La réaction sobre, voire éteinte de Pierre Karl Péladeau à l’annonce du ralliement de Bernard Drainville avait de quoi surprendre, mercredi. Après tout, la nouvelle signifiait qu’il était couronné chef du Parti québécois. On l’aurait cru aux anges ; il s’est contenté de prendre acte, ajoutant sans trop de conviction que cet ajout était un « enrichissement » pour son équipe. M. Péladeau n’a pas participé non plus à la conférence de presse du nouveau joueur de son équipe. C’était la « journée de Bernard », a-t-il noté sur un ton quasi mortuaire.

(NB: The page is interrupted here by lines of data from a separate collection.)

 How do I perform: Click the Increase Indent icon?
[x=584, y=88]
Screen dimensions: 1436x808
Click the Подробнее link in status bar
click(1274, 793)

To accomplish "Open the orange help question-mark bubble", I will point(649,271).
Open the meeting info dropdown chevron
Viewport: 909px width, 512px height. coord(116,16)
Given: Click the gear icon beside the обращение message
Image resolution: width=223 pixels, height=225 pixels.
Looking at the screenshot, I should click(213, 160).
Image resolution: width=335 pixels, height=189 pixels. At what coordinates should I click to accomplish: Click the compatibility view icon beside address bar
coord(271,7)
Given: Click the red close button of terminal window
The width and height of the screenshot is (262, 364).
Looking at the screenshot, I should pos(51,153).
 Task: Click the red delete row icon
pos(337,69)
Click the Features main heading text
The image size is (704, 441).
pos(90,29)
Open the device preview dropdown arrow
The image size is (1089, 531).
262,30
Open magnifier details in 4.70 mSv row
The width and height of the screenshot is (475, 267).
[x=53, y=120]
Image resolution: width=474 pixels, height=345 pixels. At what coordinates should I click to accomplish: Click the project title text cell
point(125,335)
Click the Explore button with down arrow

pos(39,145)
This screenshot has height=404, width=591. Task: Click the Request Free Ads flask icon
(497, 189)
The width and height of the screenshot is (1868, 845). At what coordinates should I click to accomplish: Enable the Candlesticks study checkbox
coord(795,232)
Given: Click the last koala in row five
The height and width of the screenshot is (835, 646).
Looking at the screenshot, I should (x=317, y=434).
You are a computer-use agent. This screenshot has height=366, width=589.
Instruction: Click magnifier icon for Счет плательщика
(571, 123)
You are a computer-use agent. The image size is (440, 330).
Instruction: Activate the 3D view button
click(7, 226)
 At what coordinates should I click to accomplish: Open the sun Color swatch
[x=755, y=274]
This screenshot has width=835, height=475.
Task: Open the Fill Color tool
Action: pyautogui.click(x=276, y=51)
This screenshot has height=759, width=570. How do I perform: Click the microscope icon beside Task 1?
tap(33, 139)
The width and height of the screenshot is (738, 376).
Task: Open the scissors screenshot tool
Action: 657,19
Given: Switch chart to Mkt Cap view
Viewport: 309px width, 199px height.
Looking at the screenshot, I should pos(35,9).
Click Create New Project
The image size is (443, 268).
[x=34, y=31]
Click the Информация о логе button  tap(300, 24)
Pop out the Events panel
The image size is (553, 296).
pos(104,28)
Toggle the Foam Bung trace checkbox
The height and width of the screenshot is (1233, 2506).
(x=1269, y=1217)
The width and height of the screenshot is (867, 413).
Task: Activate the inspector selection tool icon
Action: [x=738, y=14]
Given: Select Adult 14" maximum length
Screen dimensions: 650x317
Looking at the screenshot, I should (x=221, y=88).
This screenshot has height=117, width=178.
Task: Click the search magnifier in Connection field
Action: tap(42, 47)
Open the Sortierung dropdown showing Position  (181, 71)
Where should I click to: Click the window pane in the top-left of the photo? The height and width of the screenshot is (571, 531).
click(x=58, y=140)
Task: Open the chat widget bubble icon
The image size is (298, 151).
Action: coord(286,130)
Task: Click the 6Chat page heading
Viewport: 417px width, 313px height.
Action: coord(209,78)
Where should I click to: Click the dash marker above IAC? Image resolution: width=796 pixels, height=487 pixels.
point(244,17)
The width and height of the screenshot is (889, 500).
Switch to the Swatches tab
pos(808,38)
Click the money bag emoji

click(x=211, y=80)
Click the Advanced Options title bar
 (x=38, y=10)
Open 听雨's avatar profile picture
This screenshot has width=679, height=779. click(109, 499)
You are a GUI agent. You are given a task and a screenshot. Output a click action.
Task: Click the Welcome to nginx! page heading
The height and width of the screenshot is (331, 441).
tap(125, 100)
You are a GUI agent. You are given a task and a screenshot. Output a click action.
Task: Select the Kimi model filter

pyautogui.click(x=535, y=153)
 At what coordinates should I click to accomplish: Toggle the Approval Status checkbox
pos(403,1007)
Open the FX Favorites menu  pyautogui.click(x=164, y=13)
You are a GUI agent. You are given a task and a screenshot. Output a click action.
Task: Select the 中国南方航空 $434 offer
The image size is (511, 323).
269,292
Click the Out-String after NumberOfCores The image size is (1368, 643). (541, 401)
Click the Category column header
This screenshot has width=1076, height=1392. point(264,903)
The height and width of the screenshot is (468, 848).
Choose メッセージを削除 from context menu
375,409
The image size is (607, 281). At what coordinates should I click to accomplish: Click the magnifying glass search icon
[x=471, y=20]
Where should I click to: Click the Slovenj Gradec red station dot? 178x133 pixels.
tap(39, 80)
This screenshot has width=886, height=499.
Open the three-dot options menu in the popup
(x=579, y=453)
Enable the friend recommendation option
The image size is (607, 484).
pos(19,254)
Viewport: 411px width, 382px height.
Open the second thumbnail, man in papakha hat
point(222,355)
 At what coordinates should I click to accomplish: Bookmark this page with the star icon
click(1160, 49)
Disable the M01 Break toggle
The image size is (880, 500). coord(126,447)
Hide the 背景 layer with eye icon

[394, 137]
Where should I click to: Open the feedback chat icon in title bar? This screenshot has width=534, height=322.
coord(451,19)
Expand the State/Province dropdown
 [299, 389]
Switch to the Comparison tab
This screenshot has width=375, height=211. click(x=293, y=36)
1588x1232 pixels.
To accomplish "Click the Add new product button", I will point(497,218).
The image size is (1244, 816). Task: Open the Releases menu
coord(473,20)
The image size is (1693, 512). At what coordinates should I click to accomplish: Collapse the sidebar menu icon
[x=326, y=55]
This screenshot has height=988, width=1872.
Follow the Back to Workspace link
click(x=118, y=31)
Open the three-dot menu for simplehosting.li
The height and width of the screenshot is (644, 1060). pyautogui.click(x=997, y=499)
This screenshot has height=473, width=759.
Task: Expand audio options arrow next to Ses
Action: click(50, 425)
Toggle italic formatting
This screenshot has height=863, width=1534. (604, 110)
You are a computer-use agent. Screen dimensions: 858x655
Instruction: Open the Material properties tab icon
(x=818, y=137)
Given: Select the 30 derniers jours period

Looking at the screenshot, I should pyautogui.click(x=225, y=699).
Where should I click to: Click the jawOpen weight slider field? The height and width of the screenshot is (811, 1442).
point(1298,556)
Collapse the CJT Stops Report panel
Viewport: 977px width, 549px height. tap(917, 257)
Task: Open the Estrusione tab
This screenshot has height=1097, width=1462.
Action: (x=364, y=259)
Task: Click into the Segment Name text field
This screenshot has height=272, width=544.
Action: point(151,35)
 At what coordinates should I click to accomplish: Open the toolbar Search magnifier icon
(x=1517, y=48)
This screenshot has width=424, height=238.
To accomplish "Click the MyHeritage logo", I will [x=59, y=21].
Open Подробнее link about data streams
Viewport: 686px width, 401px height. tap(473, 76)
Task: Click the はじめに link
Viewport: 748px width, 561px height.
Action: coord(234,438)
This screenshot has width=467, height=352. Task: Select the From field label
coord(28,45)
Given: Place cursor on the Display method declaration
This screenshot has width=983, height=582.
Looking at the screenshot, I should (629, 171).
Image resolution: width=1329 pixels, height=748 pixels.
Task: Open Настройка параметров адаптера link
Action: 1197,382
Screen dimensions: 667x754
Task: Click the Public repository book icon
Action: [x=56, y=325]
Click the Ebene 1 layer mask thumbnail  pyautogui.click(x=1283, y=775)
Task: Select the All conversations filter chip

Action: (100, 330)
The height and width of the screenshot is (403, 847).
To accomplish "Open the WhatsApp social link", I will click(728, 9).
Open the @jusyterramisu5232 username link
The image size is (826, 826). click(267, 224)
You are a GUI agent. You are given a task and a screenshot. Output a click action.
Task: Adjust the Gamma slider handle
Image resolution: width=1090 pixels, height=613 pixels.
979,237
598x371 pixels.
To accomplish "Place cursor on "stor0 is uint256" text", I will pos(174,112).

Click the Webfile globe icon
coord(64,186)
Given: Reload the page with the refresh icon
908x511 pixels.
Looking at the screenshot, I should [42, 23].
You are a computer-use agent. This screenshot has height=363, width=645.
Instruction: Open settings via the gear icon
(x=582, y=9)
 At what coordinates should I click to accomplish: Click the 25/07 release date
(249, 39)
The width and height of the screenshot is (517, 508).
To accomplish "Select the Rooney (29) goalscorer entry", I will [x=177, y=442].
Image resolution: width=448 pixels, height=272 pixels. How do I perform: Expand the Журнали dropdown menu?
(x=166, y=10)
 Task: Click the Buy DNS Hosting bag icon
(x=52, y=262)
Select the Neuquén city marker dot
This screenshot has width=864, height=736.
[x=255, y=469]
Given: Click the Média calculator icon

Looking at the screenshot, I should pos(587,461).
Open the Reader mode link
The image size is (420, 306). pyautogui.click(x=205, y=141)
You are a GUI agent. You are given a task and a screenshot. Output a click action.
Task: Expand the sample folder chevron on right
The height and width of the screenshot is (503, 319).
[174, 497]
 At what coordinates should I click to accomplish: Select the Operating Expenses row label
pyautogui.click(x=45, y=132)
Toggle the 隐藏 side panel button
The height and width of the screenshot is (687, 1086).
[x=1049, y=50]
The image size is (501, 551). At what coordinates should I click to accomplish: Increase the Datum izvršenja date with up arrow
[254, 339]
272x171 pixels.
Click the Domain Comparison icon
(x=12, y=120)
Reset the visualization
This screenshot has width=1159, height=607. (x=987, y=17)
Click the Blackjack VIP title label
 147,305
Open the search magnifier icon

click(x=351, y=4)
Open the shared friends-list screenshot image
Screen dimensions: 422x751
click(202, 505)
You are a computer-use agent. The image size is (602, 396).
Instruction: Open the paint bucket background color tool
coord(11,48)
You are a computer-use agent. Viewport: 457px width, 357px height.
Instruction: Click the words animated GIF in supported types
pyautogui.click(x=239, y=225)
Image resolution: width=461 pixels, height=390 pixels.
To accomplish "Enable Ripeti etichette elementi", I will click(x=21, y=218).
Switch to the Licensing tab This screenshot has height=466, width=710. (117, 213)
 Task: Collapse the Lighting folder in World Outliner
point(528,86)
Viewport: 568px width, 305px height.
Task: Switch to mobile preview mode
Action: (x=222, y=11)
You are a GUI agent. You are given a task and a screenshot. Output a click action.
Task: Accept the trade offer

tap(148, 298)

Le moins qu’on puisse dire, c’est qu’il n’y a pas de passion entre les deux personnages. Le mariage en est un de raison, s’est fait par dépit, et ce type d’union produit rarement des familles unies. De son côté, M. Drainville, à la question d’une reporter anglophone lui demandant si, à ses yeux, M. Péladeau « était le meilleur des candidats toujours en lice », a refusé de répondre. On le comprend : la collection de phrases et de questions assassines de M. Drainville à l’endroit du magnat de Québecor est vaste. Il eût été gênant et cynique pour le député de Marie-Victorin d’ajouter aux contradictions en vantant « Pierre Karl » sans retenue. Surtout quelque cinq jours après le débat de Québec où il avait exhorté les militants à ne pas céder « à la tentation de s’accrocher à un sauveur » ; où il avait fait comprendre que M. Péladeau était un « mirage » ; où il l’avait dépeint en néophyte incapable, ni d’« affronter Philippe Couillard jour après jour » au Parlement, ni de répondre quotidiennement aux journalistes sans s’« enfarger ».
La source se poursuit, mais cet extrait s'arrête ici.